Selon la Russie, 2,8 millions d’Ukrainiens sont arrivés sur son sol

Photo ALEXANDER NEMENOV AFP.

Plus de 2,8 millions d’Ukrainiens, dont 448 000 enfants, ont franchi la frontière russe depuis le début de ce que l’agence officielle Tass appelle “l’escalade de la situation” dans le Donbass, à savoir l’invasion russe de l’Ukraine le 24 février. L’agence cite une “source au sein des forces de l’ordre” qui a souhaité garder l’anonymat.

Toujours selon cette source, la moitié de ces personnes proviennent de la République populaire de Donetsk (DNR) et de la République populaire de Louhansk (LNR), les deux républiques séparatistes du Donbass, dans l’est de l’Ukraine, reconnues à ce jour seulement par Moscou, Pyongyang et Damas.

Ce chiffre ne tient pas compte, comme le remarque le site de Radio Svoboda, filiale russe de Radio Free Europe / Radio Liberty, du nombre de ceux qui ont quitté par la suite la Russie.
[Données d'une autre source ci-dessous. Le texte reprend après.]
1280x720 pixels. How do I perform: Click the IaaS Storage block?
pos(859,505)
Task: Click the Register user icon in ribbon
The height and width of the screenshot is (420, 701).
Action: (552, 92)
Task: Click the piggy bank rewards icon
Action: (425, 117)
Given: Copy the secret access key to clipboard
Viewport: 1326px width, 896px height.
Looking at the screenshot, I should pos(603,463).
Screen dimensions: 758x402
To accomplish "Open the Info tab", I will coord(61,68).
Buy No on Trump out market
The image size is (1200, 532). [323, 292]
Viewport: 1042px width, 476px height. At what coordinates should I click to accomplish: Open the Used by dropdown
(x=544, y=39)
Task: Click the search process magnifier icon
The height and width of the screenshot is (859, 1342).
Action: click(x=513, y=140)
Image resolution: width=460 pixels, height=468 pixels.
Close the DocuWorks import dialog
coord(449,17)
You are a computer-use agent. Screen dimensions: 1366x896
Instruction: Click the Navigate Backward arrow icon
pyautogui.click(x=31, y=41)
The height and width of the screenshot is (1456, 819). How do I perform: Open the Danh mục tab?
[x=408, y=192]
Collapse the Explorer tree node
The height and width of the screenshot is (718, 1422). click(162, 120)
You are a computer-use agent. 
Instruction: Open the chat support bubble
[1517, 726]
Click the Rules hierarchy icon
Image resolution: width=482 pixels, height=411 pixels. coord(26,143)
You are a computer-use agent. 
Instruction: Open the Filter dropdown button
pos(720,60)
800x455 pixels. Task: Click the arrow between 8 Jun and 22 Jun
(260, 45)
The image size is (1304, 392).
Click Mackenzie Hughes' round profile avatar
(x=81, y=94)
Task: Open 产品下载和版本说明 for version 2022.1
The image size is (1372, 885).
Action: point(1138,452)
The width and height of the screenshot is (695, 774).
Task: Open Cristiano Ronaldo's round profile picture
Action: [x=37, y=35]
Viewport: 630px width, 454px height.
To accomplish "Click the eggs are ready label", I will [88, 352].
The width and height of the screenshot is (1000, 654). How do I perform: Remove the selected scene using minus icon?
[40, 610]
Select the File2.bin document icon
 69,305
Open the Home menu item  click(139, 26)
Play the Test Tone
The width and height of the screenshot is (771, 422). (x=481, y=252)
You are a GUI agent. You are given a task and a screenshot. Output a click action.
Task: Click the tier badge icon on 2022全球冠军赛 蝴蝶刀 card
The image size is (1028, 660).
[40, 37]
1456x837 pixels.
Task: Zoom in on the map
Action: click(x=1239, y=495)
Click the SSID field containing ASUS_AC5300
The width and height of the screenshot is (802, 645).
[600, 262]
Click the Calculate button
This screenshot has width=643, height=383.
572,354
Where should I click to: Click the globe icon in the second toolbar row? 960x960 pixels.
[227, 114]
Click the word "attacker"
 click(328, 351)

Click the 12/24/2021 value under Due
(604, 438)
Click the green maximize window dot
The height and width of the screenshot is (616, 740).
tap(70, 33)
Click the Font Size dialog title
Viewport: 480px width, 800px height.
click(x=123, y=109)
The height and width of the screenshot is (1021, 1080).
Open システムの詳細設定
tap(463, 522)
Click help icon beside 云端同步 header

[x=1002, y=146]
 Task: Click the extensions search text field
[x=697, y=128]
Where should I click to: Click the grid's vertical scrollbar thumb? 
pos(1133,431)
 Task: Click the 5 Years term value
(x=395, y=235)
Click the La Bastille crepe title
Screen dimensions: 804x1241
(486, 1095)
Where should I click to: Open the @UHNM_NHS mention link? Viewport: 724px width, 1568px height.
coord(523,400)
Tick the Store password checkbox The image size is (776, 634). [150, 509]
Au 19 juillet, selon l’ONU, le nombre d’Ukrainiens en Russie serait plutôt de 1,7 million.

Attribution de la nationalité russe

Ces chiffres sont néanmoins sujets à de nombreuses controverses, la partie ukrainienne estimant notamment que la plupart de ces personnes ont été déplacées contre leur gré sur le territoire russe.

Le 13 juillet, le président Volodymyr Zelensky a dénoncé la “déportation” de près de 2 millions d’Ukrainiens en Russie. Selon lui, ces ressortissants ukrainiens ont été privés de leurs papiers d’identité, intimidés et entravés dans leur désir de rentrer chez eux par les autorités. Il a aussi dénoncé le “kidnapping” de “plusieurs centaines de milliers d’enfants”.

Par un décret présidentiel, Vladimir Poutine a facilité fin mai l’attribution de la nationalité russe aux orphelins venant d’Ukraine. Selon la presse d’opposition russe, une centaine d’entre eux aurait déjà été placée dans des familles d’accueil à travers la Russie sans que les autorités ukrainiennes ou leurs parents aient donné leur consentement.

Toutefois, comme le rappelle Radio Svoboda, selon la convention de Genève relative à la protection des personnes civiles en temps de guerre, les parties belligérantes doivent assurer des couloirs humanitaires pour les enfants dans les zones de conflit, mais soit vers des zones plus sûres de leur pays d’origine, soit vers un pays neutre. Ce qui n’est pas le cas de la Russie.